> Problem description:
Copy out the records word for word, starting at the line that contains "Where should I click to: Click" and ending at the end of the records, and leave the pictures out of your answer.

> Excerpted data:

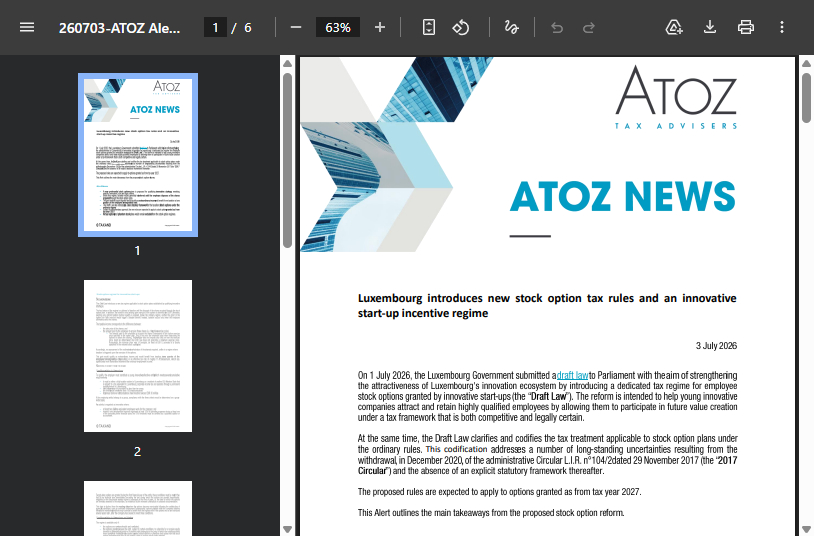
Task: Click the 63% zoom level field
Action: point(338,27)
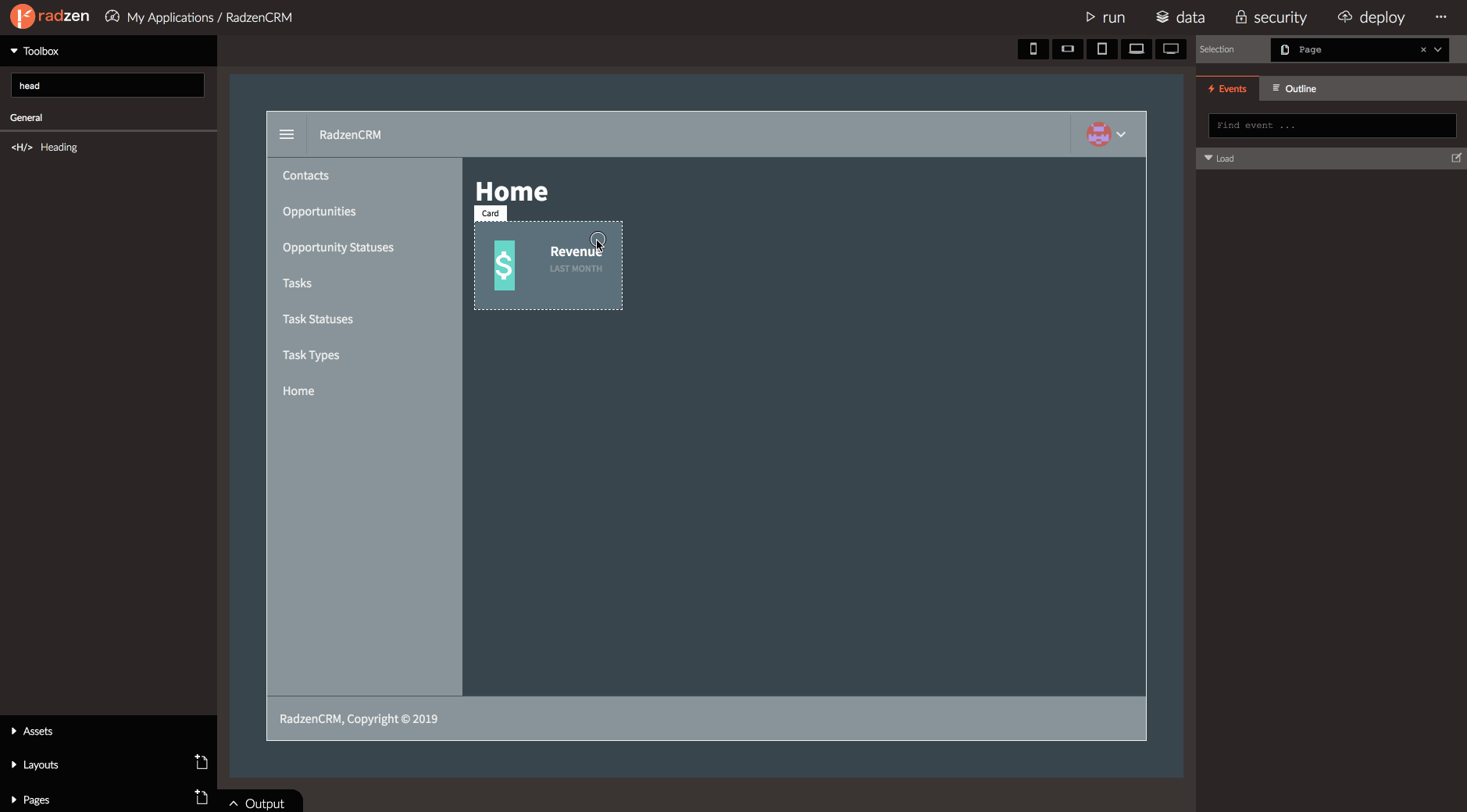
Task: Switch preview to mobile landscape view
Action: coord(1067,49)
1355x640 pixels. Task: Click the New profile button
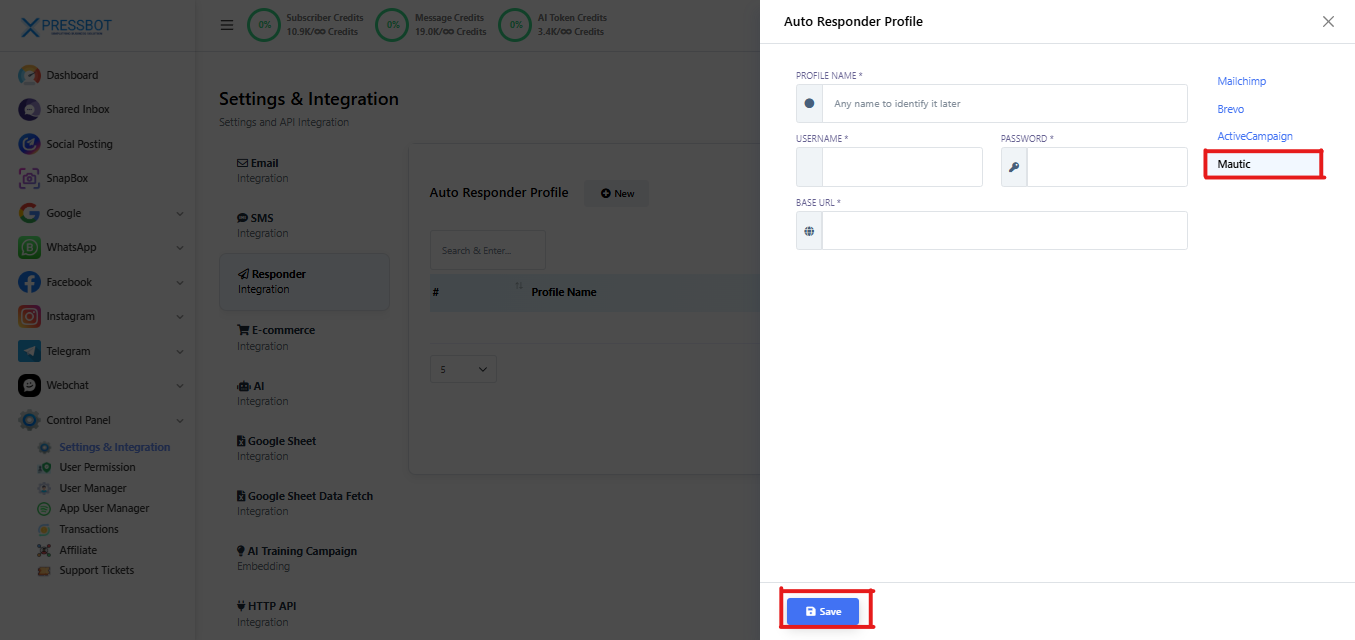coord(617,193)
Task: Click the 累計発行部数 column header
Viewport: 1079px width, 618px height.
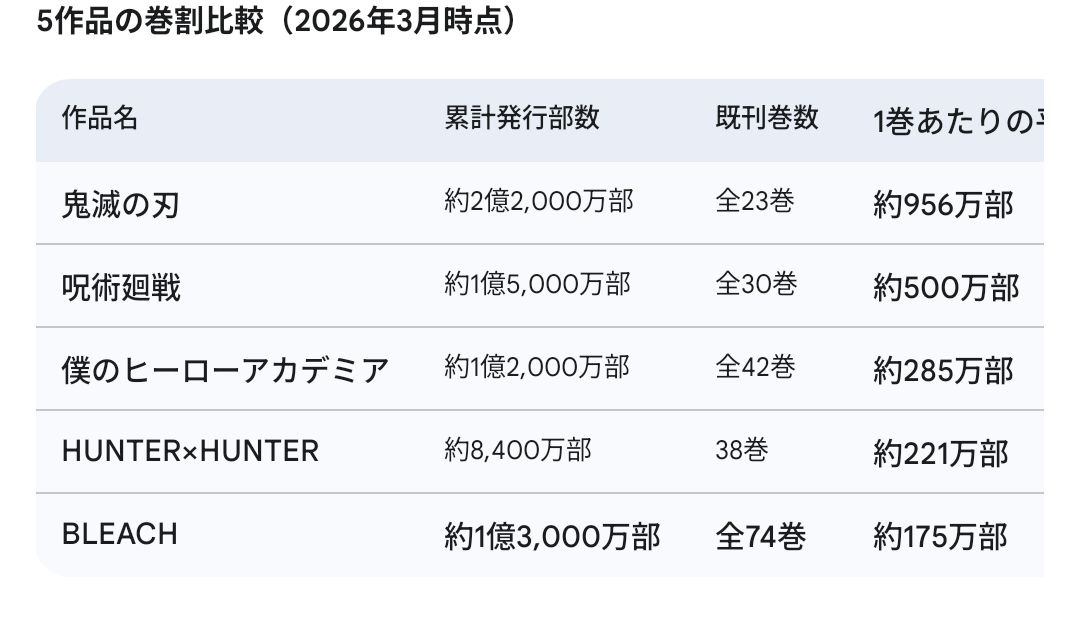Action: [x=522, y=118]
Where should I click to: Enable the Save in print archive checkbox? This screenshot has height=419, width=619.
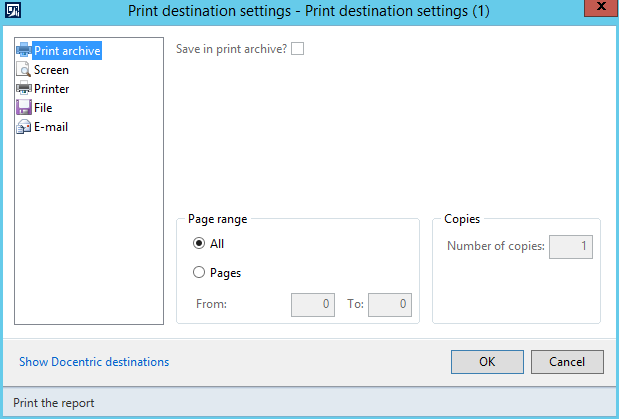297,49
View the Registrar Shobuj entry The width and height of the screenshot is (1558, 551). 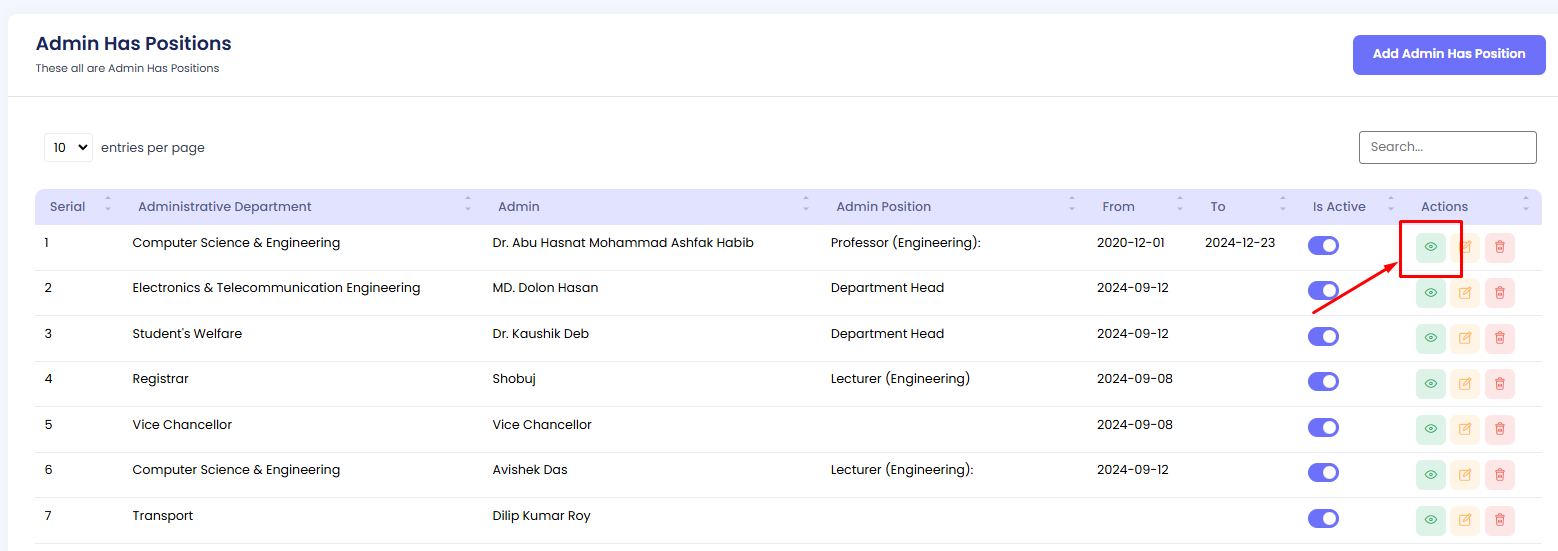(1430, 384)
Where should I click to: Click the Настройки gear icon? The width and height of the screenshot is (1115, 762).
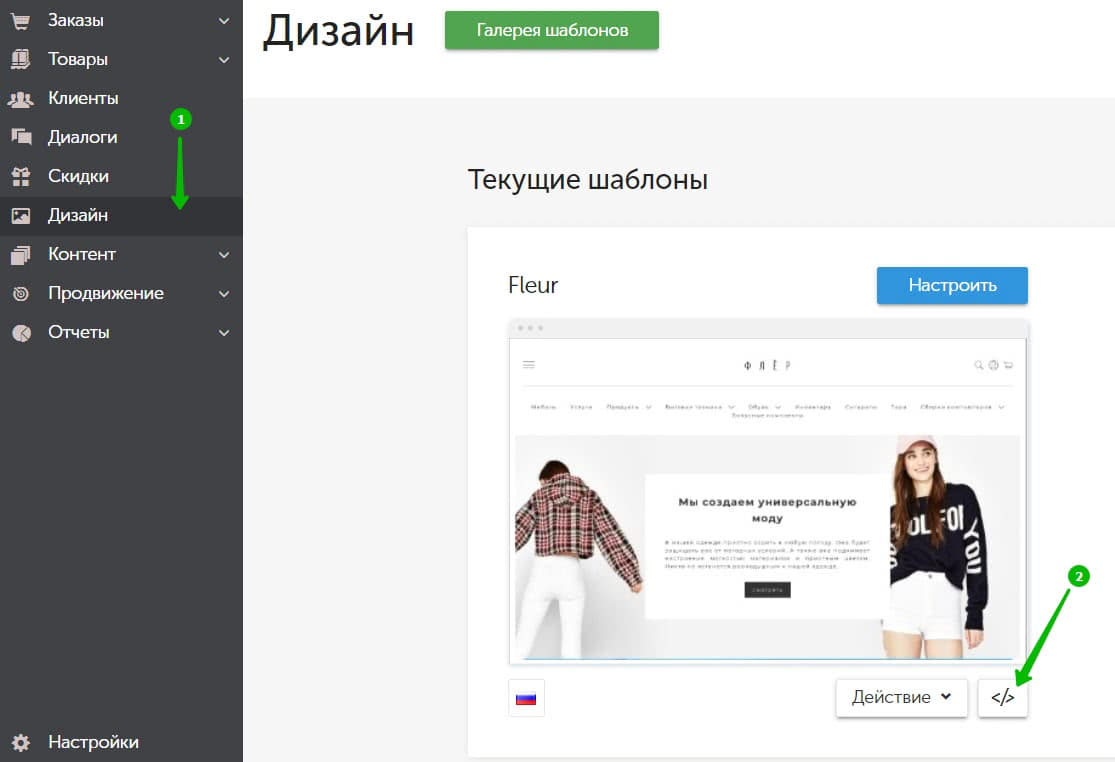[20, 742]
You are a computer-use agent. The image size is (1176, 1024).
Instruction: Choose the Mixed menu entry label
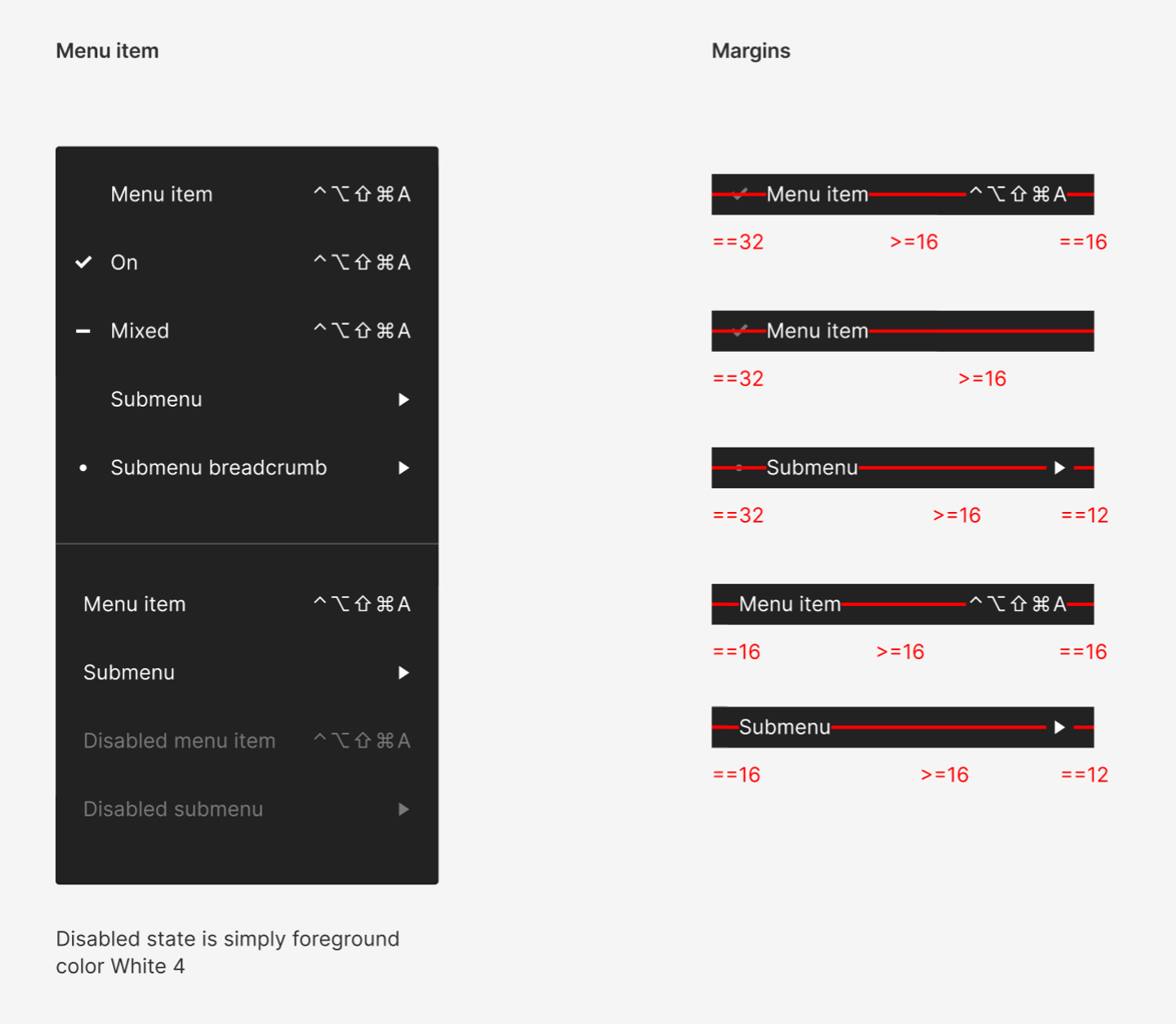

> Answer to the exercise:
Where should I click to: Click the Настройки gear icon? The width and height of the screenshot is (1115, 762).
[20, 742]
You are a computer-use agent. The image size is (1176, 1024).
Instruction: Choose the Mixed menu entry label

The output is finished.